DOCUMENT PASSAGE:

╭──

E2V

E2V


PC7xx

Targets: Computers & Peripherals, Industrial, Military & Aerospace, Motor Control

The PC755 and PC745 Power Architecture microprocessors are high-performance, low-power, 32-bit implementations of the Power Architecture RISC architecture, targeting embedded applications. The PC755 and PC745 microprocessors differ only in that the PC755 features an enhanced, dedicated L2 cache interface with on-chip L2 tags. The PC745 is a drop-in replacement for the Power Architecture 740 microprocessor and is also footprint and user software code compatible with the Power Architecture 603e microprocessor. PC755/745 microprocessors provide on-chip debug support and are fully JTAG-compliant. The PC745 microprocessor is pin compatible with the TSPC603e family.

╰──

INSTRUCTIONS:
[a] Answer these questions from the PC7xx description, one answer per line and marked the same way:
(i) Which four targets does the PC7xx description list?
(ii) What does the PC755 feature that the PC745 lacks?
(iii) Which family is the PC745 microprocessor pin compatible with?
[b] Print the part of the PC7xx description between "The PC755 and PC745 Power" and "the TSPC603e family.", inclusive.
[c] State whether each statement agrees with the PC7xx description, answering yes or no and quoting the words of the description that decide it:
(i) The PC745 can directly replace the Power Architecture 740 microprocessor.
(ii) The PC755 and PC745 are 64-bit implementations of the Power Architecture RISC architecture.
(iii) The PC755/745 microprocessors are fully JTAG-compliant.

INFORMATION PROVIDED:

╭──

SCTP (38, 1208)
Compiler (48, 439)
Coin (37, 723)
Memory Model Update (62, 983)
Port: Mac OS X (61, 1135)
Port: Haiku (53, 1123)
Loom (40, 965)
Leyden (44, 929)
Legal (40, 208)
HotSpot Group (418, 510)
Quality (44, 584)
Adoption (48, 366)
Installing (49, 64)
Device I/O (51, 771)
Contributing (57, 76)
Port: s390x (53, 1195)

╰──

ANSWER LIST:
[a]
(i) Computers & Peripherals, Industrial, Military & Aerospace, and Motor Control.
(ii) An enhanced, dedicated L2 cache interface with on-chip L2 tags.
(iii) The TSPC603e family.

[b]
The PC755 and PC745 Power Architecture microprocessors are high-performance, low-power, 32-bit implementations of the Power Architecture RISC architecture, targeting embedded applications. The PC755 and PC745 microprocessors differ only in that the PC755 features an enhanced, dedicated L2 cache interface with on-chip L2 tags. The PC745 is a drop-in replacement for the Power Architecture 740 microprocessor and is also footprint and user software code compatible with the Power Architecture 603e microprocessor. PC755/745 microprocessors provide on-chip debug support and are fully JTAG-compliant. The PC745 microprocessor is pin compatible with the TSPC603e family.

[c]
(i) Yes: "The PC745 is a drop-in replacement for the Power Architecture 740 microprocessor"
(ii) No: "high-performance, low-power, 32-bit implementations of the Power Architecture RISC architecture"
(iii) Yes: "PC755/745 microprocessors provide on-chip debug support and are fully JTAG-compliant."